Ahora bien, este resultado se hizo inevitable, porque era inaplazable el ajuste, dada una política cambiaria que se mantuvo más allá de lo conveniente. Obligado por su propio error, el Gobierno no podía hacer una tortilla sin romper los huevos. Un ajuste macroeconómico siempre produce unos primeros resultados que no son precisamente para aumentar la popularidad de los gobiernos. Pero, por lo general, si el ajuste funciona adecuadamente, y se restablecen los equilibrios perdidos, la situación comienza a evolucionar favorablemente y, en el caso de la inflación, esta se desacelera. Por eso, la gran pregunta es hacia dónde apunta la tendencia. ¿Funcionará el ajuste y la inflación bajará en los próximos meses o, por el contrario, cogerá más velocidad? En todo caso, aun si su ritmo descendiera, ya para diciembre la inflación estará bien por encima del 10,1% que el Gobierno estimó para este año. Podríamos dejar pendiente otra pregunta: a pesar de este mal resultado, ¿cabe esperar uno mejor en materia de crecimiento de la economía y, por tanto, de recuperación del empleo?
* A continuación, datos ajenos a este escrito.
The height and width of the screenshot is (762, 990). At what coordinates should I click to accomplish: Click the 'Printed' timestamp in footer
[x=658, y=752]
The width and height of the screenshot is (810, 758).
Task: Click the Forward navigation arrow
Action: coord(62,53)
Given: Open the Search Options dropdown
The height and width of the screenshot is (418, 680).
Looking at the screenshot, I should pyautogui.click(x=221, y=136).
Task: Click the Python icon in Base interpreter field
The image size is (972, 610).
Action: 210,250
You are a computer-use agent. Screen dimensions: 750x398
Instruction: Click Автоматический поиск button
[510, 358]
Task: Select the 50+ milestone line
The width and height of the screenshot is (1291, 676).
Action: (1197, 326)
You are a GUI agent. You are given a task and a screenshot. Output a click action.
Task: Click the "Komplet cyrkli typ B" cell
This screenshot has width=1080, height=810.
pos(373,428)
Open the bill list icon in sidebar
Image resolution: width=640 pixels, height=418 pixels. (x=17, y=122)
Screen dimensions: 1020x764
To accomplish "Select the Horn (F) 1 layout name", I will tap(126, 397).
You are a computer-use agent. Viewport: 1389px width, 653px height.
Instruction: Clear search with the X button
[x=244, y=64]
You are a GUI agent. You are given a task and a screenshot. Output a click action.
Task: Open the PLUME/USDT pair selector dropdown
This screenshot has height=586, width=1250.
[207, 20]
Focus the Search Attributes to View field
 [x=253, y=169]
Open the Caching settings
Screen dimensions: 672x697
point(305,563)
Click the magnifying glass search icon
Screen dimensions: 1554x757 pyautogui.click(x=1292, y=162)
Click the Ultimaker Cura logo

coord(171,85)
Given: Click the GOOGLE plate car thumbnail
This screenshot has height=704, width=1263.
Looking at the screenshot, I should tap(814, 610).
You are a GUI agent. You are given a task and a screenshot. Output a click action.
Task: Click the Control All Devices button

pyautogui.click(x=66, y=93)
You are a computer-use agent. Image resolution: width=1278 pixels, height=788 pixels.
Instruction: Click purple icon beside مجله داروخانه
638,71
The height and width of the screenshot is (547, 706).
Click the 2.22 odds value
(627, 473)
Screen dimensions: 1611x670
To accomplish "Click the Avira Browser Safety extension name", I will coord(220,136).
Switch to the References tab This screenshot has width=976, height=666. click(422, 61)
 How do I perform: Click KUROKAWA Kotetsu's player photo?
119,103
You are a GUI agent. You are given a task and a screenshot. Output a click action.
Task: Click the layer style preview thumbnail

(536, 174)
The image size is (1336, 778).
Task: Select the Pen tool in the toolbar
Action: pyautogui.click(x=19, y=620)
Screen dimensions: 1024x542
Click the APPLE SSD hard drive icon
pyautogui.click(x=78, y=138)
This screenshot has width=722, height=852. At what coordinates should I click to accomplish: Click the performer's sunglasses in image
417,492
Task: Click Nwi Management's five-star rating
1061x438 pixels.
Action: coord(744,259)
Porque en este horizonte de números malos (tasas de interés astronómicas, severa contracción económica, desempleo en 16,4% para enero de este año, tipo de cambio todavía volátil), los únicos «buenos» son los de los precios del petróleo. Como siempre, nuestra bonanza camina sobre las desgracias de los demás: ayer, las noticias del Medio Oriente provocaron un salto en el precio del crudo. Pero ahí es donde se esconde el peligro. ¿Volveremos a gastar alegremente? Si así fuere, el gasto público operará como gasolina para la candela inflacionaria y, para peor, sin ni siquiera producir la contrapartida de crecimiento significativo en la economía. Lo lógico sería volver a meter plata en el FIEM y mantener la voluntad de austeridad, con reajustes muy prudentes en el gasto. Es de temer, sin embargo, que un gobierno acosado por los conflictos sociales apele al remedio tradicional, los realazos, para hacerles frente. Conclusión: si el Gobierno gasta desmedidamente los ingresos extraordinarios que posiblemente obtenga, nada ni nadie nos salvará de una inflación como la de antes, sin que a estas alturas se pueda divisar un crecimiento económico medianamente satisfactorio. Lo peor de los dos mundos.